Wolfgang Amadeus Mozart, 1756-1791
Quartet for Flute, Violin, Viola and Cello in D major, K. 285 1777
Mozart's genius as chamber composer rests on his mature masterworks for string quartet and quintet, but his total oeuvre comprises a rich diversity of ensembles. Several compositions feature strings and a guest from the wind family: the flute, clarinet, oboe or horn. Primarily dating from an early period before the first "Haydn Quartets", the chamber music for winds offers perfect and colorful delicacies with exquisite chamber textures and superbly idiomatic part-writing sensitive to the innate characteristics of each featured guest. While the unemployed Mozart traveled around Europe with his mother seeking opportunity, he received a commission from an amateur flautist in Mannheim named Ferdinand Dejean. The commission produced three flute quartets including the Quartet in D major, KV. 285 completed on December 25, 1777.

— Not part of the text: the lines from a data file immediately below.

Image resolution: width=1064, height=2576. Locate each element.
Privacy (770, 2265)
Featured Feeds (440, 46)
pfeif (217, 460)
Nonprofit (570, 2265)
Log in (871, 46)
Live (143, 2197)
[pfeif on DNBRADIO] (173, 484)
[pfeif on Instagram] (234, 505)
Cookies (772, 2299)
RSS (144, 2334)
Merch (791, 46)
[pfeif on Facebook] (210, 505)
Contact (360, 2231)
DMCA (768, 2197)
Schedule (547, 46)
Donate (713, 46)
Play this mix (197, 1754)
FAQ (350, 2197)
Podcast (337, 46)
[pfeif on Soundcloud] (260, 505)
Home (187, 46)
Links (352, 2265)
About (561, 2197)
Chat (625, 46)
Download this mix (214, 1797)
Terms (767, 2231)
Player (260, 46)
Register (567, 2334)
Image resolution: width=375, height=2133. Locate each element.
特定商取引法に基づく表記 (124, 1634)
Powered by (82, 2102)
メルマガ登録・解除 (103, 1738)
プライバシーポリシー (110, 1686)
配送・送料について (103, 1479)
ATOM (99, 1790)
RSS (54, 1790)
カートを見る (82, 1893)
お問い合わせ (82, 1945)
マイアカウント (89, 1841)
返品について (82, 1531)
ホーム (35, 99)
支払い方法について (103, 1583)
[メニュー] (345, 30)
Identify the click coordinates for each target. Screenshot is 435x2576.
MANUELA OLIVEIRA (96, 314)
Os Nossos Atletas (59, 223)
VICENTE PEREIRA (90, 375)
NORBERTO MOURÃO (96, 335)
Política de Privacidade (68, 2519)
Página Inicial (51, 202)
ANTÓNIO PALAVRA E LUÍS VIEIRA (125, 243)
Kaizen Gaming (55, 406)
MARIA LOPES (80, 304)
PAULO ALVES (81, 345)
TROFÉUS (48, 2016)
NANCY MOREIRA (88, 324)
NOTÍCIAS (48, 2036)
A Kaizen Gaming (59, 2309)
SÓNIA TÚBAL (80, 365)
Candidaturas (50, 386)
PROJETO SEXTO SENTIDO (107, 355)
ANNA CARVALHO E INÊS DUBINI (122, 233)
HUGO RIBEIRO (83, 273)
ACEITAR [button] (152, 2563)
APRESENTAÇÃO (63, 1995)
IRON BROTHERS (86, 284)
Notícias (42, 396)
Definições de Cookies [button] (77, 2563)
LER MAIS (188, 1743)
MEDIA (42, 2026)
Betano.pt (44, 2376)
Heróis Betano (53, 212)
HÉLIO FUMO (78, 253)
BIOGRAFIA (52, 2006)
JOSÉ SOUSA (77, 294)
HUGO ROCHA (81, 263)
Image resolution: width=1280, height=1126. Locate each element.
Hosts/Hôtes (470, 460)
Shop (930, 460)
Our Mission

Like many of his early chamber compositions for a wind instrument, the flute quartet is primarily in "concertante" style where the flute enjoys the prominent role as the strings artfully accompany. Though a sort of a "chamber concerto", the ensemble is intimate, the textures transparent, with a vivid contrast of color and articulation yielding pleasures unique to the purest chamber music. The lightness and brevity of the quartet place it stylistically in that charming realm of the Rococo, a brief, gallant flourish representing a hybrid of the emerging early classical period with traces of the lingering Baroque.
The quartet is compact, with only three short movements, the last two joined without pause. The first movement is a clear and lively sonata with a wealth of themes, a terse development and a wonderfully elaborated recapitulation. The middle movement suspends motion and mood in a wistful serenade with delicate pizzicati speckling a pensive melody in the flute, evoking the Baroque or possibly some further antiquity of austere grace and poise. This demure reverie is just about to evaporate, when, without pause, the moment is seized by am exuberant finale rondo, utterly contemporary again in all its shimmering Rococo excitement. Between rondo refrain and intervening episode, there is but gaiety, and the frivolity of effortless perfection.